We cannot leave Julian Assange to die because our leaders think it is politically expedient to allow our so-called allies to exact revenge on a journalist who exposed their war crimes. It is not a complicated issue. We must have immediate intervention and act decisively to end this injustice. Mr President, I think that a letter from the Legislative Council to the President of the United States is probably the least that members of parliament could do right now for a man who has been isolated for over 10 years and incarcerated in a maximum security prison for over three whose life may well be in the balance.

Straying slightly off script, I note that I read a range of stories in the last few days about people who had gone on TikTok or had posted on Twitter who had been incarcerated in Saudi Arabia and do you know what happened there? They have been freed because President Joe Biden intervened on behalf of the freedom of press, the freedom of speech and the rights of US citizens not to be incarcerated for violating oppressive regimes.
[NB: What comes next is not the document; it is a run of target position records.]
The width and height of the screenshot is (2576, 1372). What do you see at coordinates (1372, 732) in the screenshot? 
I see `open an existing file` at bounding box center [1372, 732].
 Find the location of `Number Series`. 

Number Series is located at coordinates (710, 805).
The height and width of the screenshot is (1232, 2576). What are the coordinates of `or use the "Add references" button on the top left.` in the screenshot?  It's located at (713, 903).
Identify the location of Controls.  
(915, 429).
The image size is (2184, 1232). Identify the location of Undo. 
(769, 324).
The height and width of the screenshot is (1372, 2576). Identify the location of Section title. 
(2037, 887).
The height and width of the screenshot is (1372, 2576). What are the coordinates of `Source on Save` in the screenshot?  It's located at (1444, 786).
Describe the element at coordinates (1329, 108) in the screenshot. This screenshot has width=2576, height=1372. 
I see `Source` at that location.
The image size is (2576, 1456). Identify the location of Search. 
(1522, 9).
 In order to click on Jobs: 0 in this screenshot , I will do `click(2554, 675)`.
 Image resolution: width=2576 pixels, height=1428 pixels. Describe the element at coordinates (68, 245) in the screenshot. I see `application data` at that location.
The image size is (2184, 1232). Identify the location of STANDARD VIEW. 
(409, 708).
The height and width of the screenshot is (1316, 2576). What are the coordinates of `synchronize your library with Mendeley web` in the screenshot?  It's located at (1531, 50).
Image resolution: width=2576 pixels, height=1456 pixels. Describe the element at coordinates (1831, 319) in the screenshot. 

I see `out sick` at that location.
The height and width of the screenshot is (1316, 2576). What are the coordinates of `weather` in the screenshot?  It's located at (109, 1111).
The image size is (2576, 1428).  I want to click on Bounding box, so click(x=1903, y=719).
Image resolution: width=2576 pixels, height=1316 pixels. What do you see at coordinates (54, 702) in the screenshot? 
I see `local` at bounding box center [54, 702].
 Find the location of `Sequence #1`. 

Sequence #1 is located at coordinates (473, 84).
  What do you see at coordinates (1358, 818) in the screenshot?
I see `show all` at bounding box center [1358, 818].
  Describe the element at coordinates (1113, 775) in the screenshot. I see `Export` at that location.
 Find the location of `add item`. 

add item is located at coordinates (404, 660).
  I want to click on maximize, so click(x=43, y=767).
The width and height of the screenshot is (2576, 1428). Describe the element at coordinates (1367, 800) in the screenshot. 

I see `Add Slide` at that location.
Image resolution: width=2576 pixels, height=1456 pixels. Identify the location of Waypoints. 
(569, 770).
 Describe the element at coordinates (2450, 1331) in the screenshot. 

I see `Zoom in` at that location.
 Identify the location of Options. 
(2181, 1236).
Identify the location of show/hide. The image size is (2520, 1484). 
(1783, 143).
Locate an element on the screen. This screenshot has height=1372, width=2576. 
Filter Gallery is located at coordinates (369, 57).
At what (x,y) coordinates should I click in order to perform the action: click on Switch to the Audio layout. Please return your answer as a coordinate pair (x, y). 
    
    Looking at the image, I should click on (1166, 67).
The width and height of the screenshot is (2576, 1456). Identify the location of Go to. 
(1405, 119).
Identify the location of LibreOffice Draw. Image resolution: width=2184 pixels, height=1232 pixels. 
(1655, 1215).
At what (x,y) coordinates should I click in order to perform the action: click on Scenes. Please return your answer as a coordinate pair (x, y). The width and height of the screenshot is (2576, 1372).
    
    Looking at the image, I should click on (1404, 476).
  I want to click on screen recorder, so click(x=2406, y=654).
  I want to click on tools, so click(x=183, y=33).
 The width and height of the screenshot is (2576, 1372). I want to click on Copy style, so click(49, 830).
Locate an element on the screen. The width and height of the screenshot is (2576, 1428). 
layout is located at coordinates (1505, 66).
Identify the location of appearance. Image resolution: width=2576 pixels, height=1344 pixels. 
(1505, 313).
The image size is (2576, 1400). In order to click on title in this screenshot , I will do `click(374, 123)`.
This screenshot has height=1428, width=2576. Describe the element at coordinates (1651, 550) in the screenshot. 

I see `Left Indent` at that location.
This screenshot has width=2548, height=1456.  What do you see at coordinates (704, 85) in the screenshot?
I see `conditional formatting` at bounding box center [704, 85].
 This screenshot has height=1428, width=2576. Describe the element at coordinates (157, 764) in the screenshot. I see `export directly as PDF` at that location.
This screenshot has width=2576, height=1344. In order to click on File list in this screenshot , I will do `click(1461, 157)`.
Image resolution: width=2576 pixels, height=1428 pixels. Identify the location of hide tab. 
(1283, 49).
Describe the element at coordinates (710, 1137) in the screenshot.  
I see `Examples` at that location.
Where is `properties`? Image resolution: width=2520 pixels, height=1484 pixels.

On 20 January 2022, the Belmarsh Tribunal, named after the maximum security where Julian is residing—captive, not residing—convened in Washington DC to demand that US President Joe Biden drop these charges. In his remarks to the tribunal, whistleblower Daniel Ellsberg, who most recently released documents exposing just how close the US came to using nuclear weapons against China during the Taiwan crisis in 1958, spoke about the intentionally ambiguous wording of the Espionage Act, which allows prosecution not just of those who leak sensitive information but also individuals who merely possess it, overriding the fundamentals of free speech.

As WikiLeaks wrote in their statement responding to the extradition news, Julian Assange's freedom is coupled in all our freedoms. The Greens will always support a journalist's right to speak truth to power. We will continue the fight to bring Julian home. These freedoms cannot be left to others. Indeed, I wish a few more people in power were willing not just to speak the truth to power when they were in opposition but to protect the truth and their own citizens when they are in government.